Is your business realizing great profits but still feeling the pinch each month? There may be a number of reasons for this, but more than likely you’re experiencing cash flow problems.
It’s a mistake many businesses make – focusing on overall profitability but failing to take cash flow into consideration (cash flow problems are, by the way, the #1 reason why small businesses fail) when reviewing their books.
Believe it or not, your cash flow statement is a truer reflection of your business’ financial health than your P&L report.
Why Cash Flow Trumps Profits
Even if your business is the most profitable in town, but you can still find yourself in a cash flow crisis.
That’s because profit margins (what’s left from your sales revenue after your expenses have been accounted for) only take into consideration your income and expenses at a certain point in time. Cash flow, however, is fluid, harder to predict, and can change from month-to-month depending on circumstances.
For example, a late-paying client or unexpected outgoings can erode cash flow very quickly. As your expenses start to add up and exceed your income, then you have a cash flow problem.
But Cash Flow Doesn’t Equal Profitability
Flip the above scenario on its head – your business is cash flow positive (meaning your income balances your outgoings). Great! However, this is no guarantee that your business is a profitable one. Startups who are yet to break even often find themselves in this predicament, i.e. they are spending more money to get the business started than they are yet to make.
Profitability for the Long-Term, Cash Flow Forever
So how do you reconcile profitability and cash flow management? Look at it this way – realizing a profit is a long-term goal, it takes time. Most businesses will incur losses on the way. Cash flow, however, is a best practice that you need to understand from the get-go, master overtime and sustain for the lifetime of your business. Cash flow really is king.
So how do you reconcile these two success factors?
This is where your financial statements can help. Here are a few tips for leveraging available tools and practices:
- Have a business plan, from the start-up phase through the maturity of your business.
- Conduct a break-even analysis. This is done during the start-up phase and can help you predict when you’ll start to realize a profit.

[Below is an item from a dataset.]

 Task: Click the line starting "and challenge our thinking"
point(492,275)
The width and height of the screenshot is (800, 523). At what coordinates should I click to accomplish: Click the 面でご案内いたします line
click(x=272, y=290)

- Create and manage a cash flow statement. This will help you understand how money is flowing in and out of the business and whether you have enough cash to cover your expenses and growth plans. Consider using cloud-based accounting tools to help simplify your reporting and analysis.
- You’ll also benefit from a cash flow forecast. While none of us can predict the future, you can use historical trends, your business plan, and other sources to project your cash flow for the year. Take into consideration seasonal fluctuations, the cost of marketing campaigns, and so on. Cloud accounting tools can help, but you can also use a simple spreadsheet like this sample cash flow projection spreadsheet here.
- To calculate profitability, you’ll need a profit and loss statement, which shows losses and revenue generated over time.
- The last piece of the pie is a balance sheet. This gives a snapshot of your business assets (what you own) and its liabilities (what’s owed). It’s the best indicator of overall stability and liquidity.
Setting-up and staying on top of your financial statements is key to understanding how cash is flowing in and out of your business. Software can help, but get a good accountant too, even if it’s just to get you up and running.